What the task requires: Word for word, transcribe the data below from the line with "Moteur volet roulant SO1246726 (557, 1830)" to the line with "Kit de remplacement pour moteur Somfy OXIMO", keeping both of those lines.

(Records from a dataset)
--------------------

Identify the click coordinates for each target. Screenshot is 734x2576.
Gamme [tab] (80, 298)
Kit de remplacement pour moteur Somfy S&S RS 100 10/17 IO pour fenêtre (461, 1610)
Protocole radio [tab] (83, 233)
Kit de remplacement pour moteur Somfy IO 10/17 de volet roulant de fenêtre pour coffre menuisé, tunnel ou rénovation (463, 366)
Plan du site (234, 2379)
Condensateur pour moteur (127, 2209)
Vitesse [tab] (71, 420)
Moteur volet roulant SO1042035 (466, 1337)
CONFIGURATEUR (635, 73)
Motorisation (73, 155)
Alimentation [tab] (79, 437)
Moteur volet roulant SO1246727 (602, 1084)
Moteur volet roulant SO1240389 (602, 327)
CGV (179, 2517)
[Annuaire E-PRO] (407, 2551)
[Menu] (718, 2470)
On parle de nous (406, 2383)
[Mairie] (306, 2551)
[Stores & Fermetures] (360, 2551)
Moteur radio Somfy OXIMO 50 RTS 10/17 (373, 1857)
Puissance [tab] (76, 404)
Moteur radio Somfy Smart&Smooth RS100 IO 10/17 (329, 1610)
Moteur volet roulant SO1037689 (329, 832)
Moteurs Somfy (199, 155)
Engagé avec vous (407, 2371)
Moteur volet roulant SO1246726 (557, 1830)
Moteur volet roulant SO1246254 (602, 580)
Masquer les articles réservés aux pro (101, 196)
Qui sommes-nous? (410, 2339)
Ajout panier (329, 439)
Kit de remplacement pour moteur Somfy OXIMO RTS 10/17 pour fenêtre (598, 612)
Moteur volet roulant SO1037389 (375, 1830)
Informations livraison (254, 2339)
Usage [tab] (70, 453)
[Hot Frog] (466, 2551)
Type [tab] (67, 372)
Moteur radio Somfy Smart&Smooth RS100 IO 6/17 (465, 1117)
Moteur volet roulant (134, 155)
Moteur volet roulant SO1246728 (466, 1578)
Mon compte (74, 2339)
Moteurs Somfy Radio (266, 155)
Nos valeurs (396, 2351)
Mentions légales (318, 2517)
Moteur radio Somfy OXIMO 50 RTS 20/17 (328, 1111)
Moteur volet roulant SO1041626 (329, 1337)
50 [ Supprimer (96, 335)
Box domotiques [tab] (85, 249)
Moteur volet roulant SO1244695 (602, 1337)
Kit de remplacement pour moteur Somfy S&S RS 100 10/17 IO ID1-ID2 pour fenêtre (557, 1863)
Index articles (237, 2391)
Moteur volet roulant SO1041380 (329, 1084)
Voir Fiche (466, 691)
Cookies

--------------------

Reply to the task:
Moteur volet roulant SO1246726 (557, 1830)
Moteur volet roulant SO1246254 (602, 580)
Masquer les articles réservés aux pro (101, 196)
Qui sommes-nous? (410, 2339)
Ajout panier (329, 439)
Kit de remplacement pour moteur Somfy OXIMO RTS 10/17 pour fenêtre (598, 612)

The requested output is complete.